Goal
Count the lines in the material below that contain the word "height". Give only the number.

Records for this exercise
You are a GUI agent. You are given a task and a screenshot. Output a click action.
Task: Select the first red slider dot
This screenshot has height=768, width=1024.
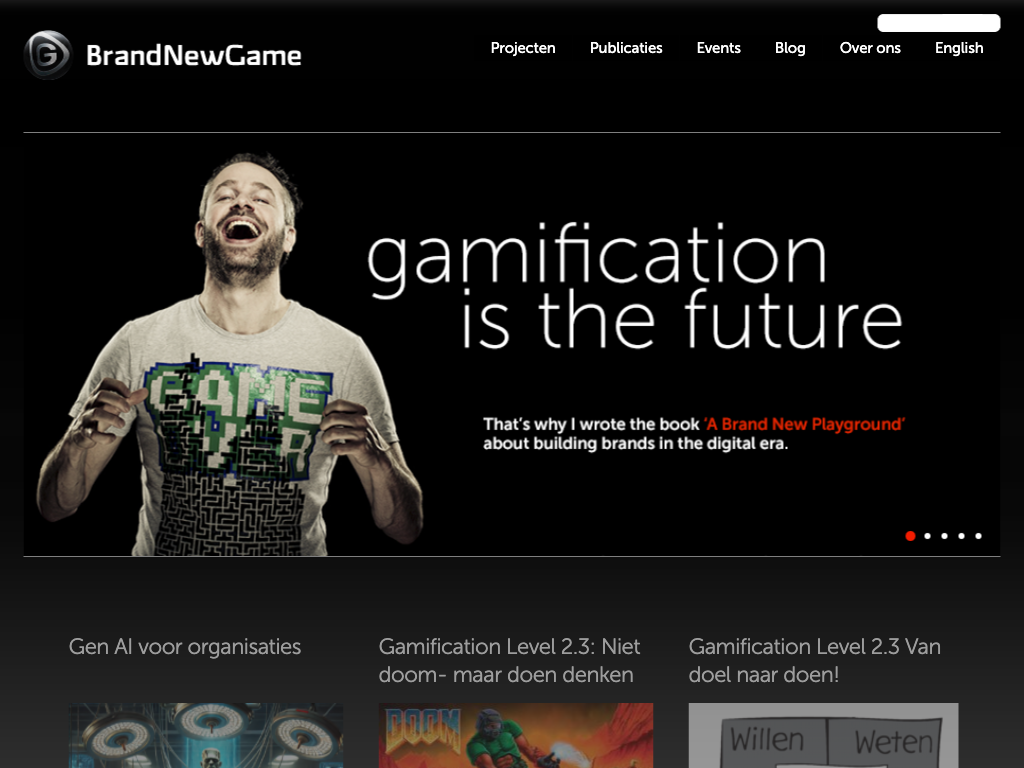pos(910,536)
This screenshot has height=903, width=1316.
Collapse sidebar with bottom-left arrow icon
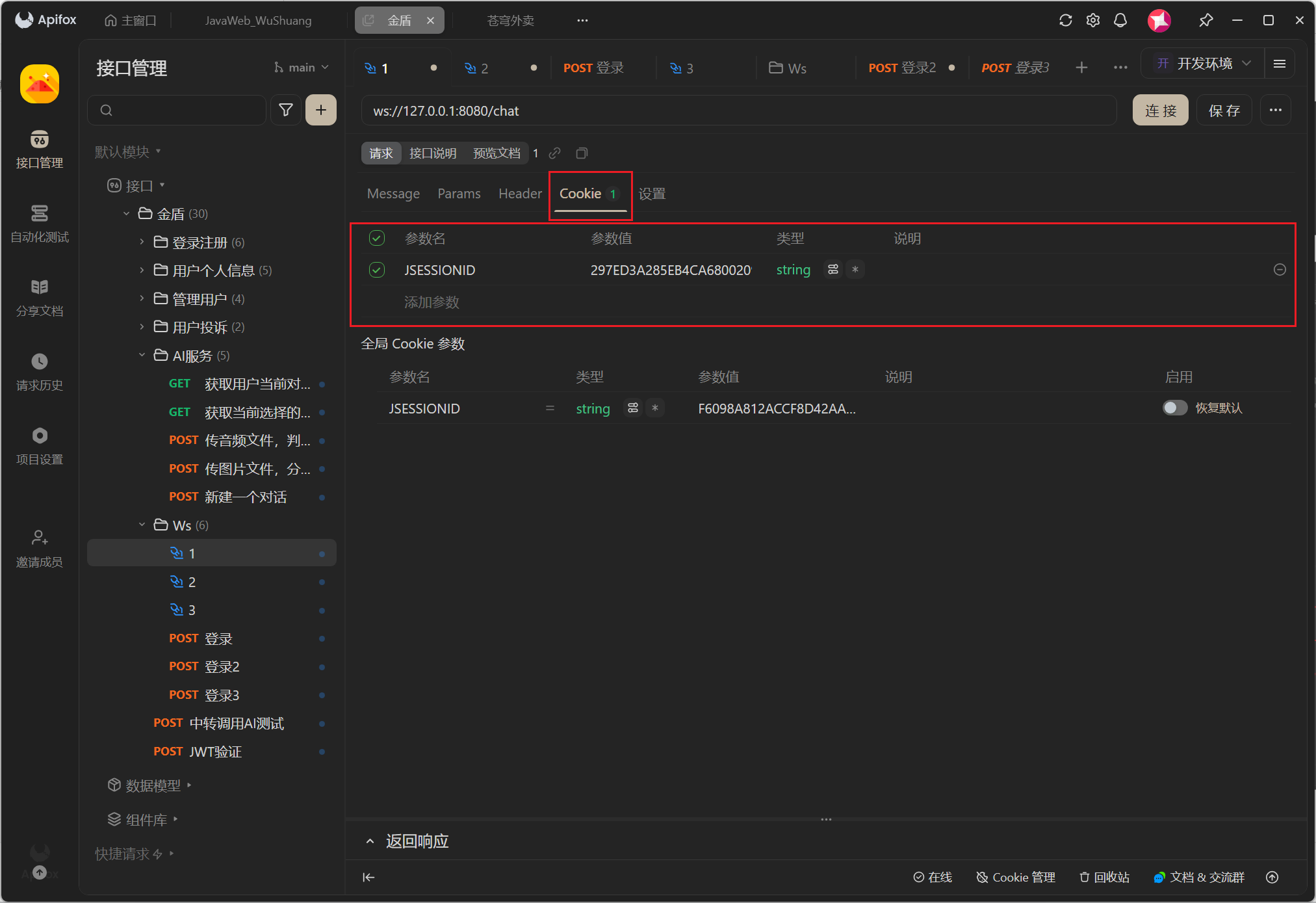click(x=368, y=877)
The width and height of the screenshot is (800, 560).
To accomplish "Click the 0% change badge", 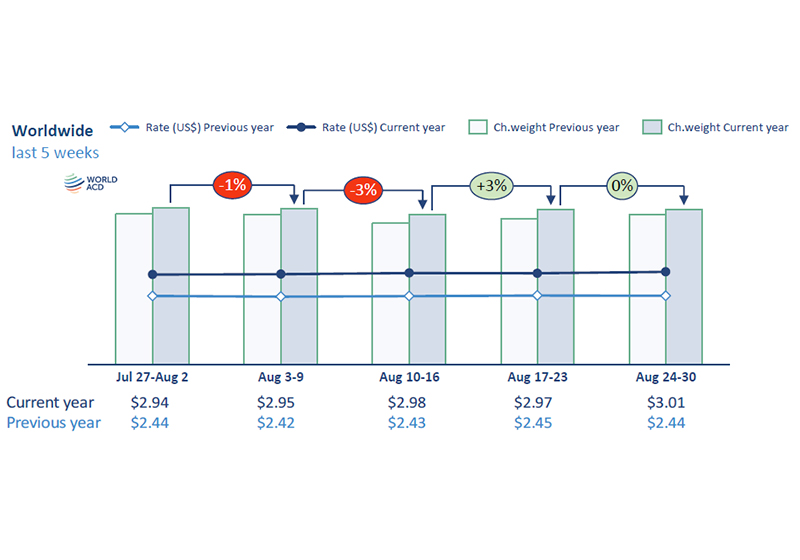I will click(x=622, y=186).
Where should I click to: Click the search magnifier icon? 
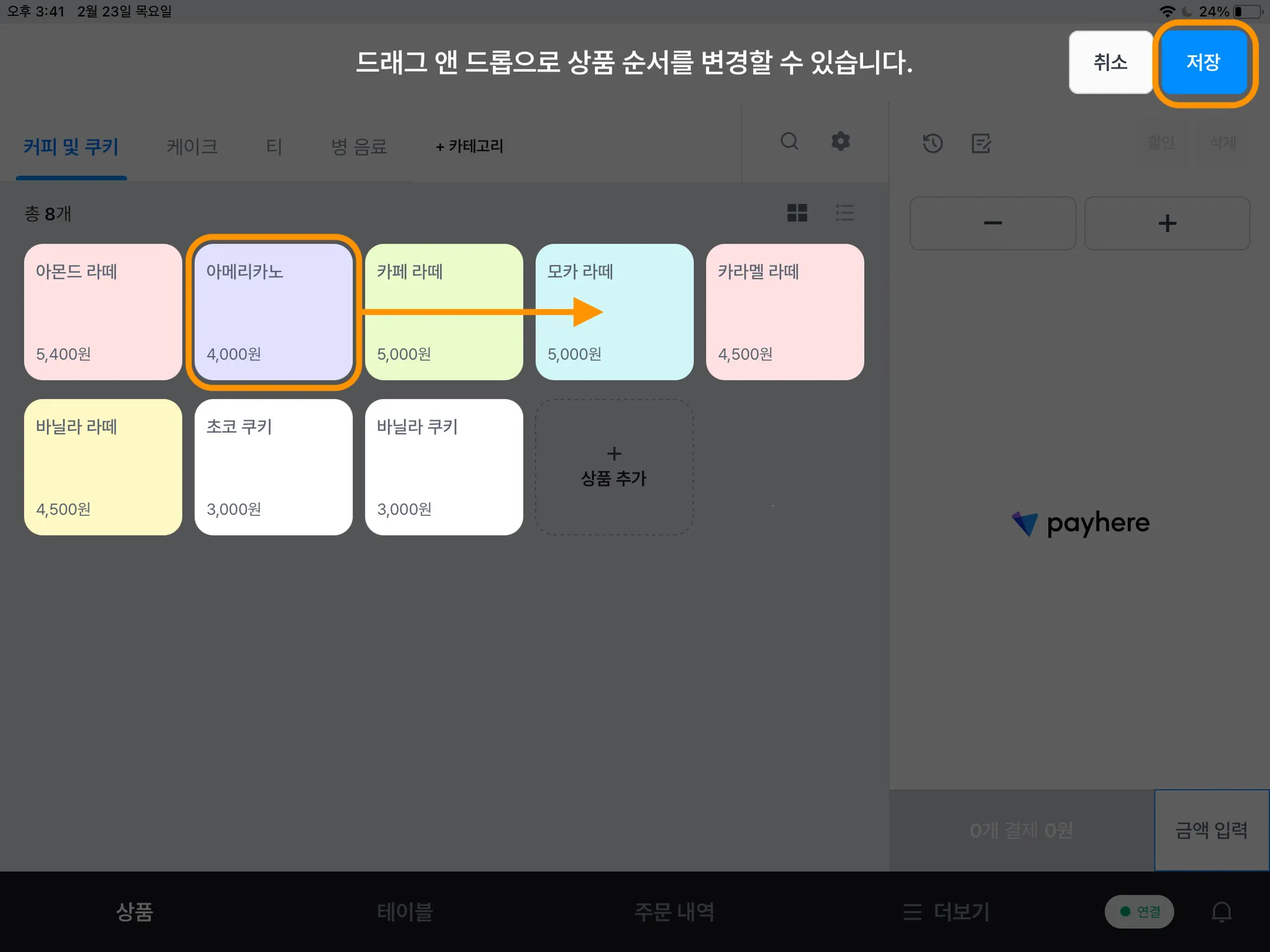coord(789,141)
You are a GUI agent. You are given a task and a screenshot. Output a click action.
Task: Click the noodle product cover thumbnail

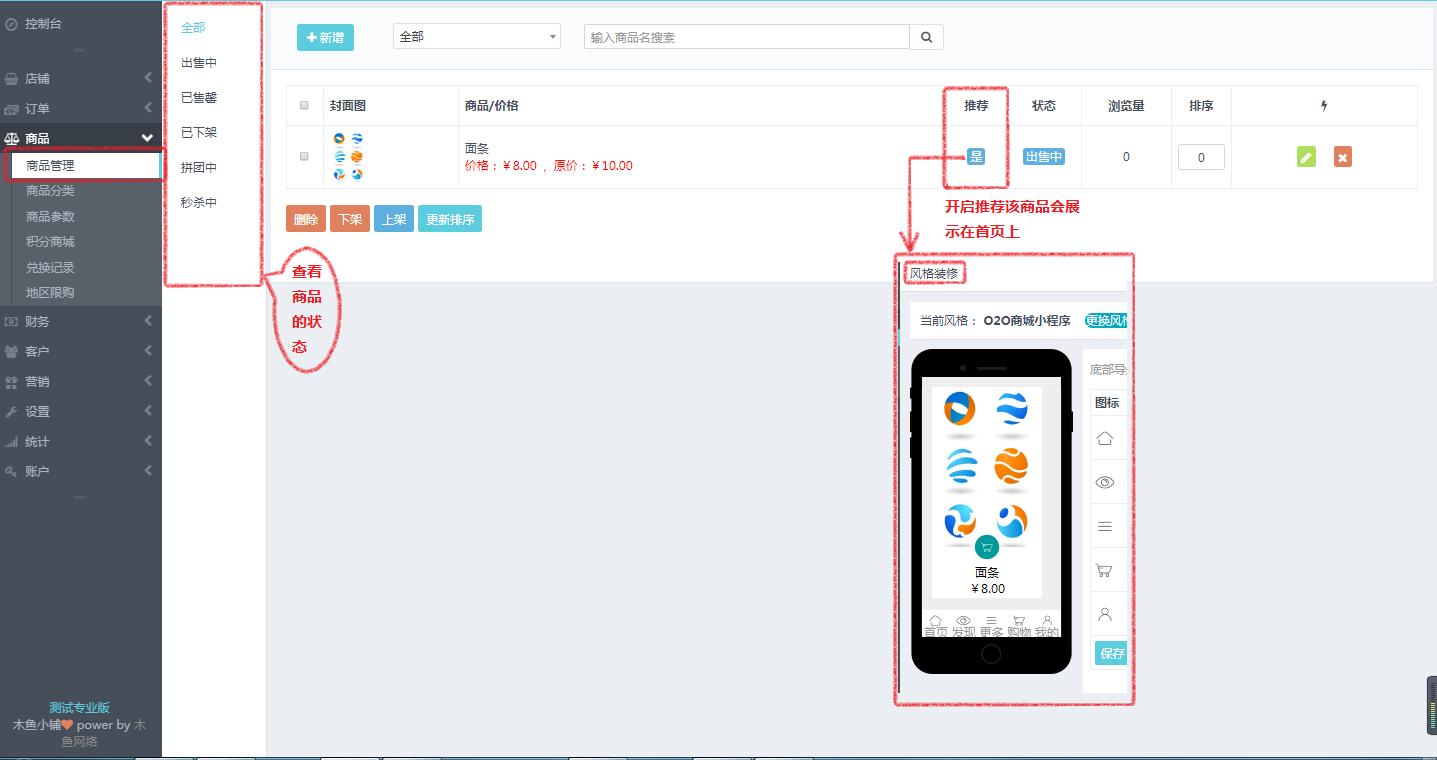348,157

Response below
3